-- Required work --
For this exercise, write out only the lines of the entries below from the one with "374x374 pixels." up to and including the one with "Task: Delete the", exactly as they are. Pictures stay out.

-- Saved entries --

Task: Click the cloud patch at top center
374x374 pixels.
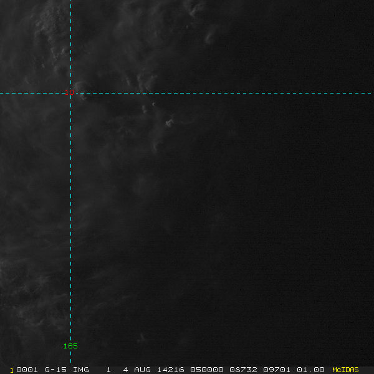Action: [x=198, y=9]
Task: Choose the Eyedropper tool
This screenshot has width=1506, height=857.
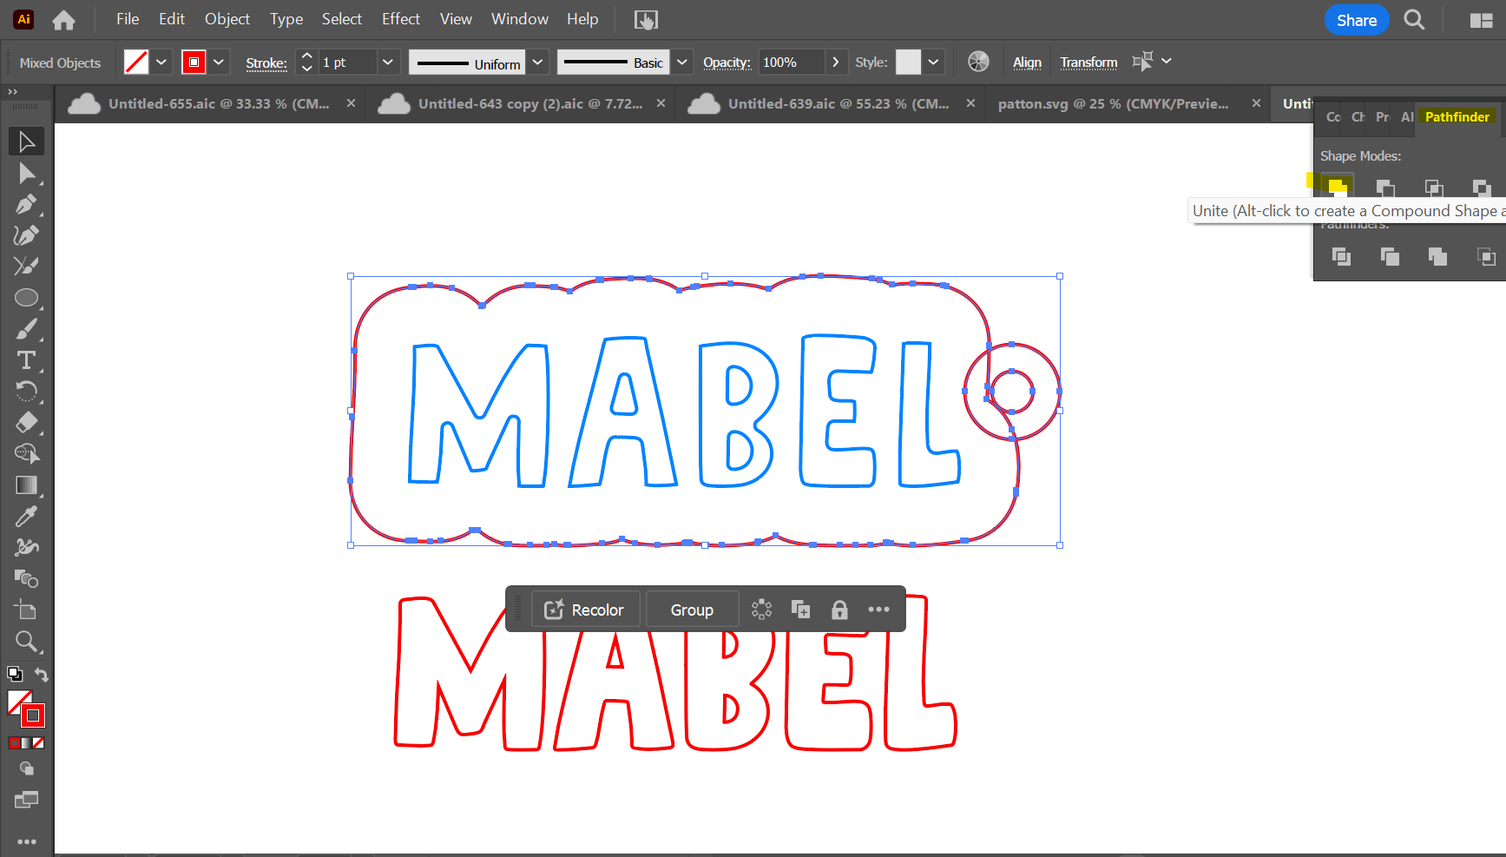Action: click(26, 517)
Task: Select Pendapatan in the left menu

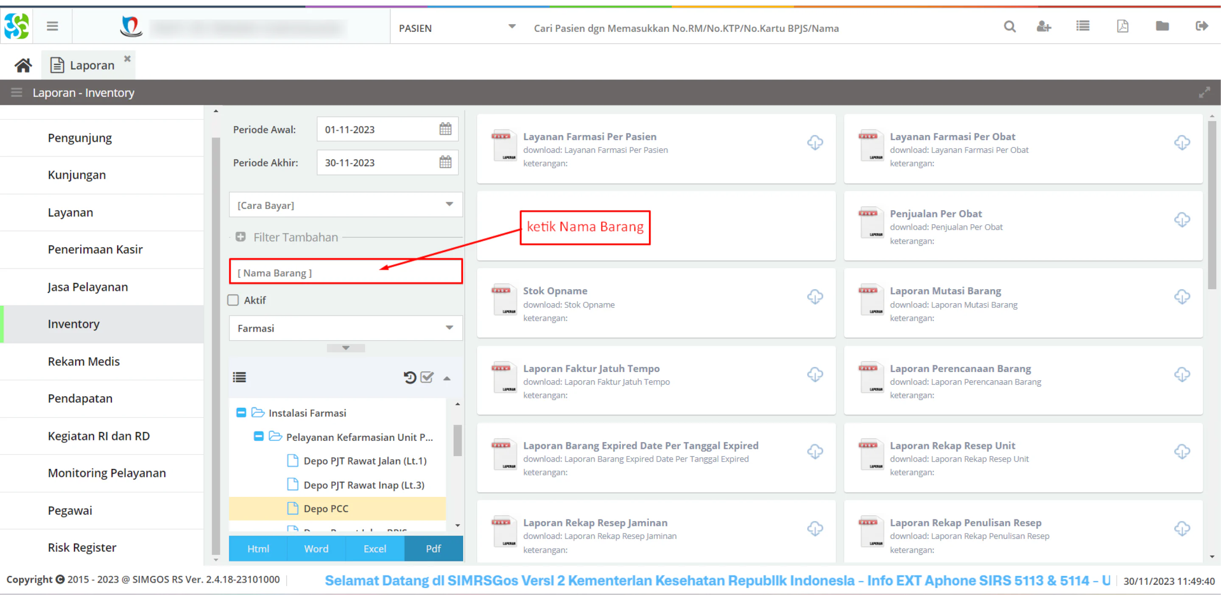Action: point(80,398)
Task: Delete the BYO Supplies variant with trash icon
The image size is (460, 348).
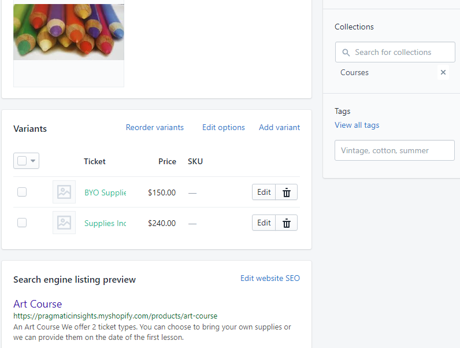Action: [286, 192]
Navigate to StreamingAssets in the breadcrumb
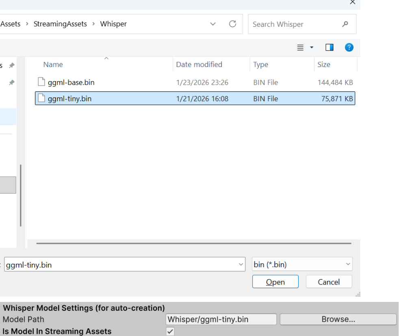The width and height of the screenshot is (399, 336). pyautogui.click(x=60, y=24)
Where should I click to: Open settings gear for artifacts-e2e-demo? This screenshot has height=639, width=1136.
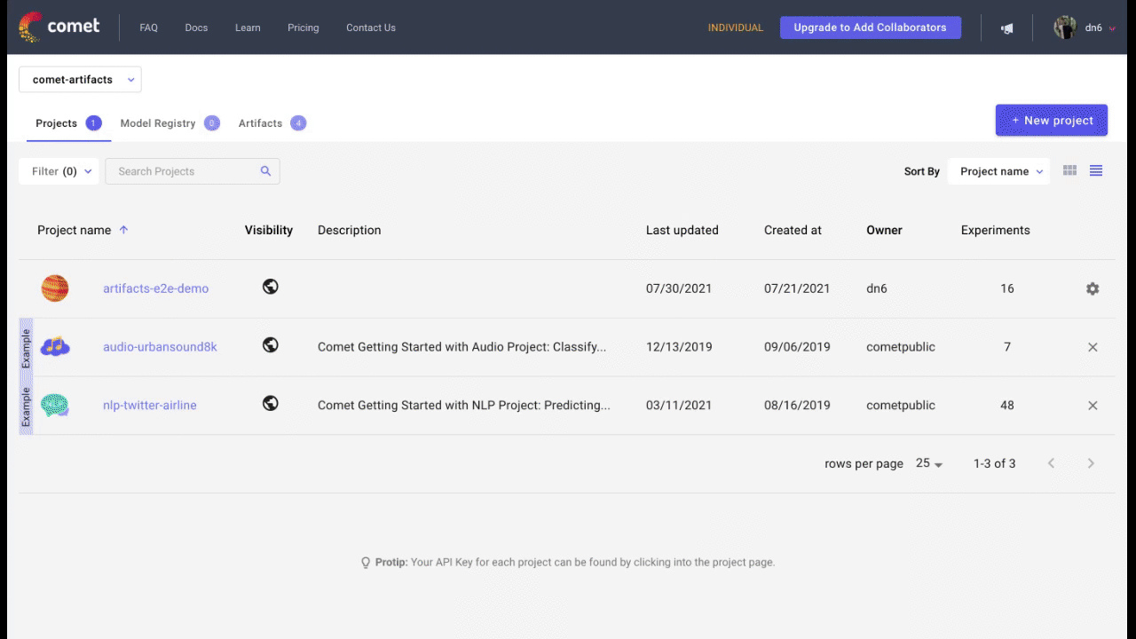click(1093, 288)
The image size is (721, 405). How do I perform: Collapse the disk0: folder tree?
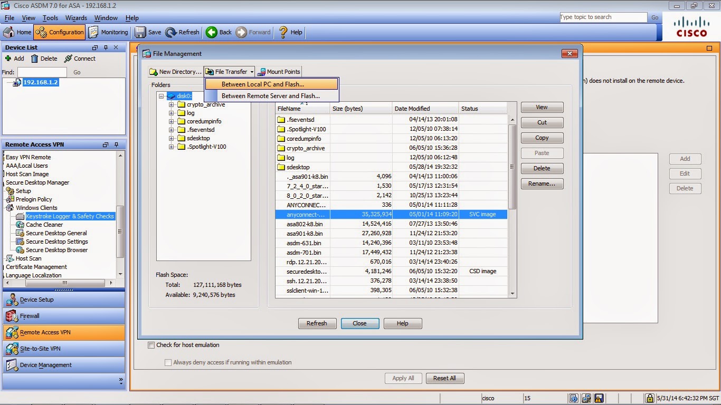(x=162, y=96)

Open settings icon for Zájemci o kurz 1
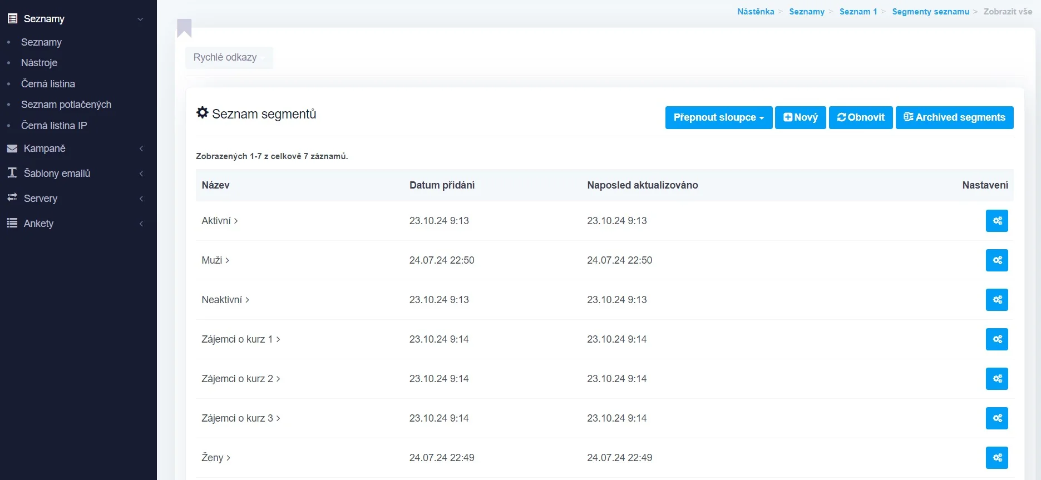[996, 339]
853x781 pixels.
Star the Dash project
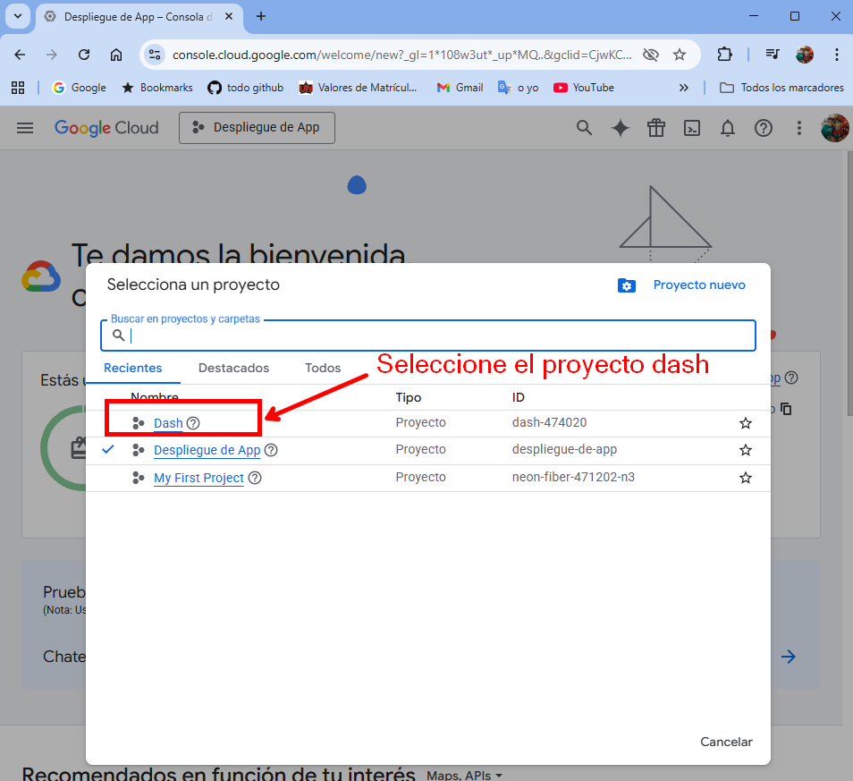(746, 423)

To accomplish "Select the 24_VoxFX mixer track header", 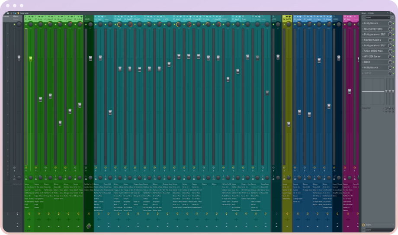I will (287, 18).
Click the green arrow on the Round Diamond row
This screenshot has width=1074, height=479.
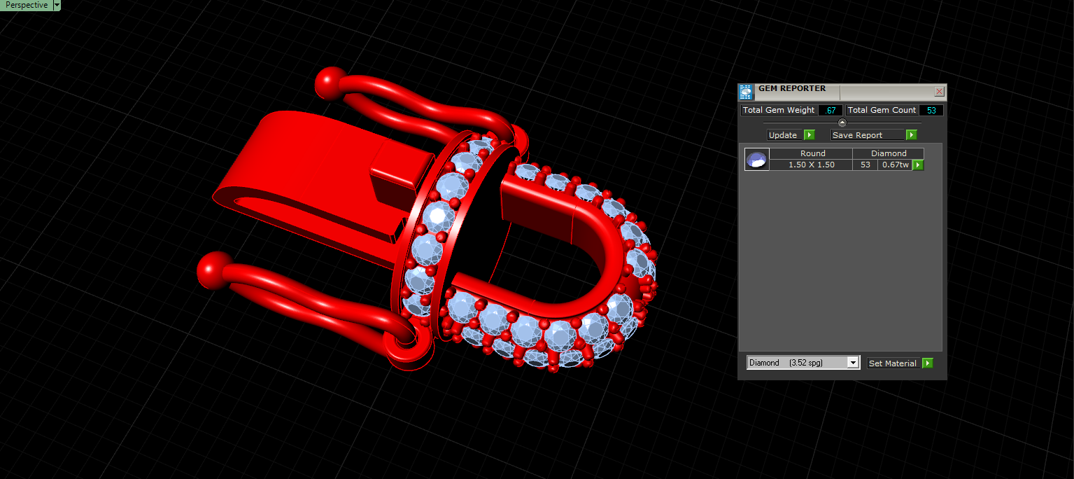click(918, 165)
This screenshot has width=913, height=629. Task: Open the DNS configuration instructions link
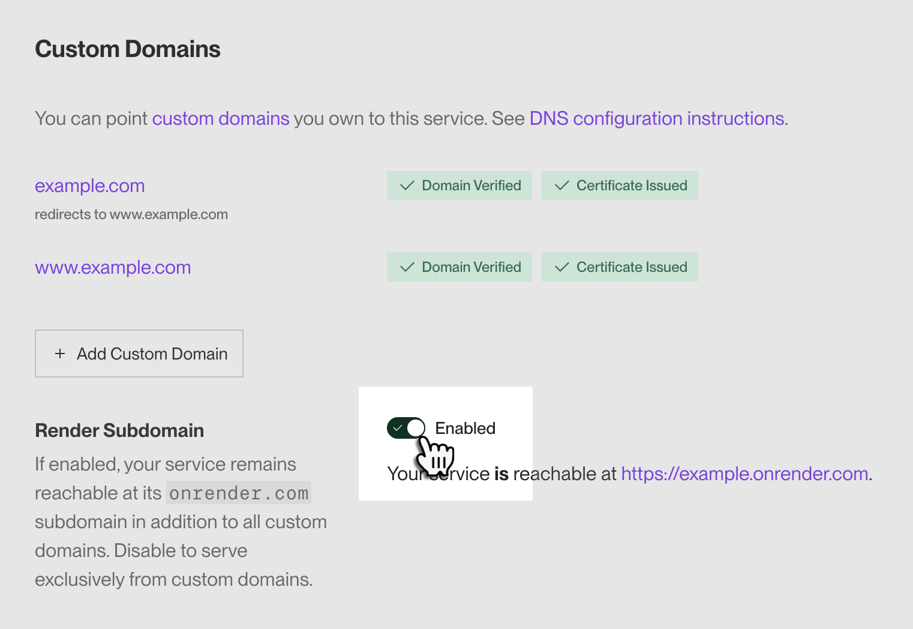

-- Your response --
374x374 pixels.
Action: [x=198, y=9]
Task: Choose the Eyedropper tool
This screenshot has width=1506, height=857.
Action: click(26, 517)
Task: Select Pendapatan in the left menu

Action: point(80,398)
Task: Delete the BYO Supplies variant with trash icon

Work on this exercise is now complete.